Parce qu’il faut y croire

Lors de la préparation de la dernière édition de la 9ideas Conference une personne m’a demandé à quoi servait une conférence sur les idées et l’innovation dans le contexte africain. Il faut reconnaitre que ca n’a pas été de la convaincre de participer juste ne serait-ce que pour voir. Ce n’est pas facile au Cameroun de croire en l’avenir, quand les promesses de lendemains meilleurs se fracassent sur des réalités tragiques. Ici, des jeunes poussés au désespoir qui embarquent dans les trains d’atterrissage de la compagnie nationale avec pour seule destination la mort. Là, des inondations qui jettent des familles à la rue et dans la désolation. Là encore, des tracasseries et les lourdeurs d’une administration corrompue qui décourage les investisseurs et les entrepreneurs. On a beau insister sur les petits signes d’espoir, on est gagnés par le découragement. Quand est-ce que ça ira mieux ? Quand est-ce ce pays décollera vraiment au-delà des grands discours de circonstance. Quand est-ce la croissance tant annoncé, l’africa rising tant publié créera-t-il des emplois pour les jeunes.

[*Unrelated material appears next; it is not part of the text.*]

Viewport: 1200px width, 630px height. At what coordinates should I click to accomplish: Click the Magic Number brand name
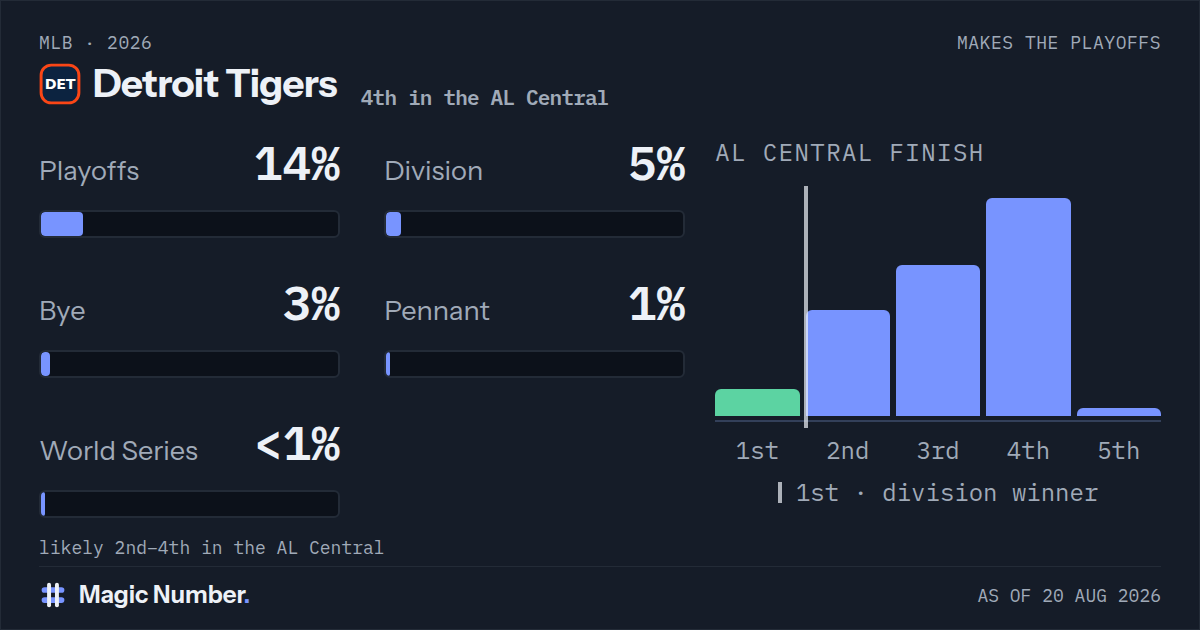point(164,595)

Il faut donc avouer que la tentation est grande de dire basta et de faire comme tout le monde : s’occuper de ses petits oignons. Préférer l’égoïsme, le chacun pour soi. La nouvelle économie, l’utopie digitale, l’entrepreneuriat, on verra plus tard ! En attendant, après moi le déluge !
Et pourtant, il faut rester, agir. C’est notre choix moral. D’abord, parce que nous sommes dévorés par la réflexion, les idées qui précèdent toute réalisation. Comment vivrons-nous demain ? Comment résoudre le problème des transports à Douala ? Faut-il développer des produits pour l’Afrique ou pour le monde ? Comment simplifier les procédures grâce au Cloud Computing ? Autant de questions, de réflexions, d’idées… Ensuite, quand l’on voit des gens qui essaient de transporter des icebergs d’un bout à l’autre des océans pour sauver les pays du Sud, IBM qui ouvre un Research Lab au Kenya pour travailler sur les problématiques africaines, ça remet les idées en place.

La question est a-t-on le droit d’abdiquer ? En ce qui nous concerne, même criblés de doutes, nous voulons continuer à y croire. Au moins pour la beauté du geste Sourire . Et c’est pour cela que nous malgré les difficultés nous continuons à organiser la 9ideas Conférence.